Beyond Literary Landscape—Beware the Robots: Technophobia Throughout Literature

From my early beginnings as a young introvert, the public library has always been a bit of a refuge.  Years later, not much has changed, albeit with an additional affinity for endless hours spent scouring second-hand bookstores to add to my ever-growing “to-read” pile.

From one bookworm to another, this column will be underscoring and outlining various literary genres, authors, and recent reads and can serve as an introduction for those unfamiliar with these works, as a refresher for long-time aficionados, and maybe as an inspiration for readers to share their own suggested topics.  Do you have a topic that you would like covered in this column?  Feel free to contact me for an interview and a feature in an upcoming column.


This week, we focus on a literary theme well known to fans of dystopian fiction, science fiction, horror, or fantasy, namely technophobia—or the fear of technology.

Technophobia in literature was influenced by concerns that first appeared “during the Industrial Revolution, as skilled workers in the textile trade began to be replaced by framing machines and powered looms, operated by lower-paid, unskilled workers.”


Some well-known works related to technological fears include The Circle by David Eggers, Brave New World by Aldous Huxley, Frankenstein; or the Modern Prometheus by Mary Wollstonecraft Shelley, 2001: A Space Odyssey by Arthur C.  Clarke, and I, Robot by Isaac Asimov.


These works are set in the United States, the United Kingdom, as well as in outer space.


These novels are set in the past, current day, and in the future.


These novels may be of interest to AU learners who would like to learn more about what sorts of technological fears were seen throughout the history of literature, from overbearing technological corporations to uncontrollable robots.  In particular, these books may be of interest to students who are apprehensive about increasingly, unchecked technological innovation, as well as those on the opposite side if the spectrum who would like to understand the reasoning behind these fears.


AU’s wide range of diverse courses make it easy to study this topic in depth.  Courses related to technological fears are available in a variety of disciplines, including one’s that may fit into your Degree Works.  (Always check with an AU counsellor to see if these particular courses fulfill your personal graduation requirements!)

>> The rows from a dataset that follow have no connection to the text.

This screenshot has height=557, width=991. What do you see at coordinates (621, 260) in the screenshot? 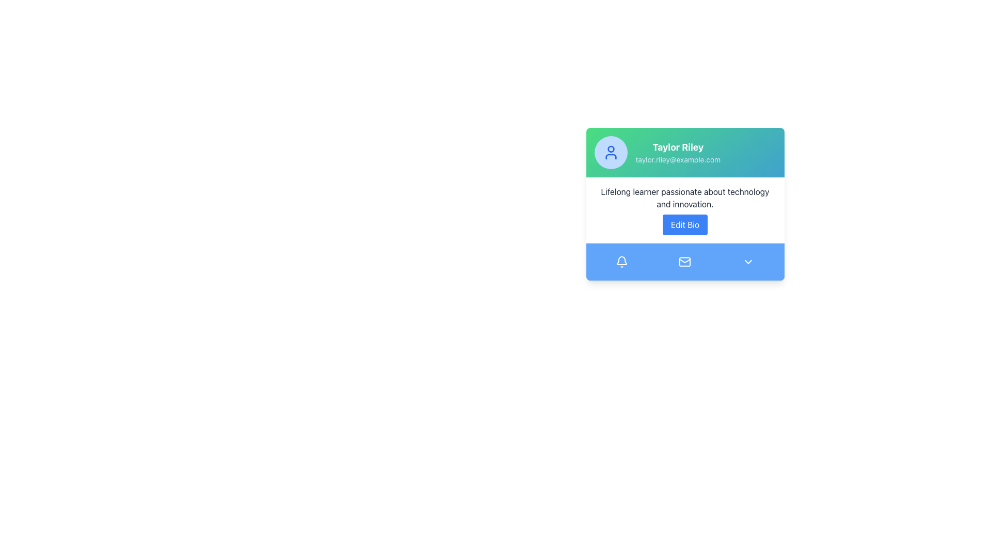
I see `the notifications icon located at the bottom-left corner of the card interface` at bounding box center [621, 260].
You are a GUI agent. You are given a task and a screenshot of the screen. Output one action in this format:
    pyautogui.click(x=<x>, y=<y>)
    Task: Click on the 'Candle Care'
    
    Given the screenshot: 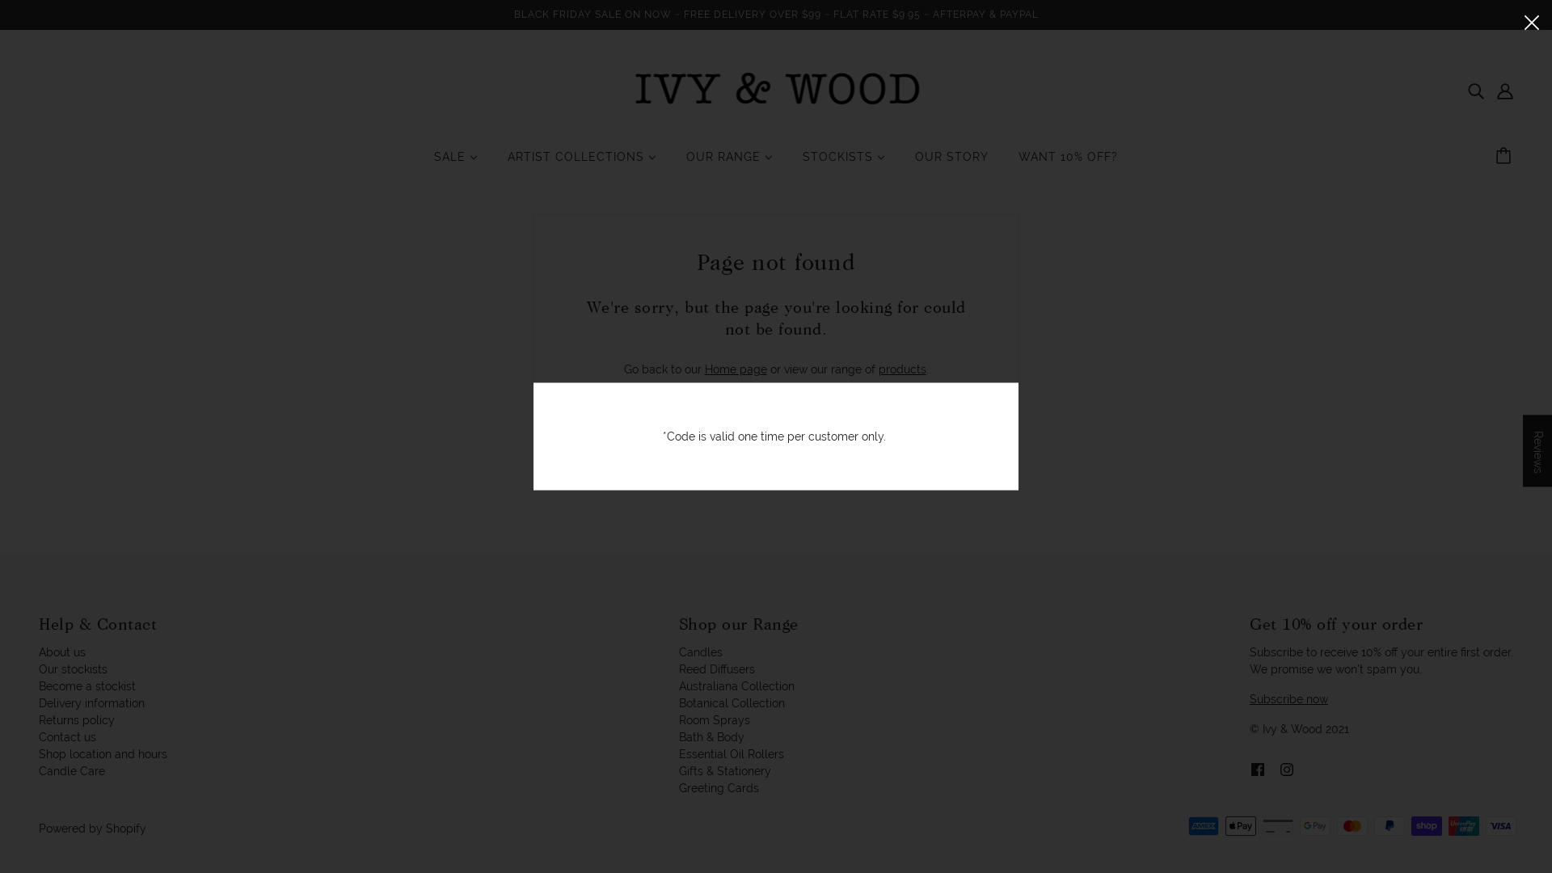 What is the action you would take?
    pyautogui.click(x=71, y=770)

AU students interested in learning more about this topic may enroll in HIST 209: A History of the World in the Twentieth Century: I, a junior-level, three-credit course, which “introduces students to twentieth-century world history.  The primary objective of this course is to help students to understand the major economic, political, social, scientific, and technological developments in the twentieth century.”  (No prerequisites are required for this course).  Happy reading!